The FirstQuadrant website had one hard job: explain a fairly complex sales product before visitors bounced. The positioning changed as the product got clearer. We went from “All-in-one AI sales platform” at YC launch, to “AI sales execution platform,” and eventually to “Maximize B2B sales with human-centered AI.” That last line matched what we were trying to say in the product too: AI should help humans do better sales work, not replace their judgment.

Homepage showing FirstQuadrant's AI sales platform positioning

The final homepage led with the simplest promise we could make, then used motion and product screenshots to show what the platform actually did. The hero carried the YC and Product Hunt signals, a demo video, and an animated screenshot stack. A screenshot module let visitors switch between AI Conversations, AI Actions, AI Enrichment, and AI Campaigns, which mapped directly to the product surfaces we had built.

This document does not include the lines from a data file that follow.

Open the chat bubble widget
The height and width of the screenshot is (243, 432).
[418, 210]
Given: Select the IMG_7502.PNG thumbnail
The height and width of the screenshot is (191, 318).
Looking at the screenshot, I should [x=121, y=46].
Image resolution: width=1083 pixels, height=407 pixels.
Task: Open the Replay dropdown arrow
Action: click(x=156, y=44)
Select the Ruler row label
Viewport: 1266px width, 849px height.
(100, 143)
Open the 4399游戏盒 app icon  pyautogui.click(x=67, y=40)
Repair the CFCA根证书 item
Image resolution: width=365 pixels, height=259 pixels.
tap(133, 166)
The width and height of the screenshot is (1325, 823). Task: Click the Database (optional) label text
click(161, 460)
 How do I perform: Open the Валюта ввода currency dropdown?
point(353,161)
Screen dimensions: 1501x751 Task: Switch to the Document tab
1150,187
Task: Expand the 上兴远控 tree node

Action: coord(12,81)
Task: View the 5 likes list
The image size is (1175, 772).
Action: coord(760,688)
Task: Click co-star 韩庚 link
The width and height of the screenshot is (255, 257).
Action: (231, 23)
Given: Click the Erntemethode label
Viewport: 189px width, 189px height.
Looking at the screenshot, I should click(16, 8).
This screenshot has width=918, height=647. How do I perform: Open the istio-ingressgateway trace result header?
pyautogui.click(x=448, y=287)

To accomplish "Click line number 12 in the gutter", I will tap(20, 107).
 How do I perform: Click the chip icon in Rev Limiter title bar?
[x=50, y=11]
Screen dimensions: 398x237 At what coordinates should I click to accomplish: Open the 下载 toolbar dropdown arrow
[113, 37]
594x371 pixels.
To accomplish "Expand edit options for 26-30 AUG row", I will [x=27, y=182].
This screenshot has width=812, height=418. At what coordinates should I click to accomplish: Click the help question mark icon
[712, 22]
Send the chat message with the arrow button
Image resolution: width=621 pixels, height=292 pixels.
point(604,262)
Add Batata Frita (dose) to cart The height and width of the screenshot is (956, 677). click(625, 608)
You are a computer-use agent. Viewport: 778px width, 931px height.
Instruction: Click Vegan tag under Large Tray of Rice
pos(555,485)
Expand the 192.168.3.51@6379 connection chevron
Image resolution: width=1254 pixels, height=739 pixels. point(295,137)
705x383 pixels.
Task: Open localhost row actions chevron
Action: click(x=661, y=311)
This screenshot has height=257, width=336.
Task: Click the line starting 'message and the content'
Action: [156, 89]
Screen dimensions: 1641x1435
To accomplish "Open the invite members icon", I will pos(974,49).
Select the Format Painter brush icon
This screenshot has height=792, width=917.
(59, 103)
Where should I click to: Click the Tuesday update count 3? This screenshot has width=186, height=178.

Below the hero, the site framed FirstQuadrant around three motions: Convert, Nurture, and Grow. Convert covered pipeline and deal work. Nurture covered reactivation and ongoing relationships. Grow covered top-of-funnel campaigns. That structure helped because the product was a loop: find contacts, enrich and qualify them, generate campaigns, review actions, and measure pipeline outcomes.

Convert page explaining pipeline management Nurture page explaining relationship management Grow page explaining top-of-funnel growth

The interactive sections used normal sales scenarios: canceled meetings, positive replies, postponed conversations, competitor objections, and nurturing. The point was simple: FirstQuadrant read the conversation, understood the relationship, planned the next step, and kept following up.

Our YC Launch page leaned into personality: “This is the startup’s philosopher stone that turns lead into gold.” Founders who signed up within 48 hours got priority waitlist access.

The changelog became one of my favorite parts. We published weekly updates every Monday for over six months, including bug fixes. The consistency became its own kind of marketing.

Pricing and customer pages carried the more practical proof. Pricing had to make the AI-credit model understandable without turning the page into a spreadsheet. Customers showed who was already using FirstQuadrant and gave the site more social proof than a generic logo strip could.

Pricing page with plan cards and AI credit limits Customers page with startup case studies

We also built a documentation site powered by Mintlify, an API reference, and a free Deliverability Guide about email infrastructure. The site was the public home for positioning, docs, changelog, launch announcements, developer guidance, and trust-building.

Changelog page with weekly product updates

The site supported dark and light themes, professional email validation, locale detection, animated product storytelling, and a performance-focused frontend. Built with Next.js App Router, Tailwind CSS, and TypeScript, it got the same attention to polish as the app itself, but the job here was marketing: make the product understandable, credible, and easy to explore.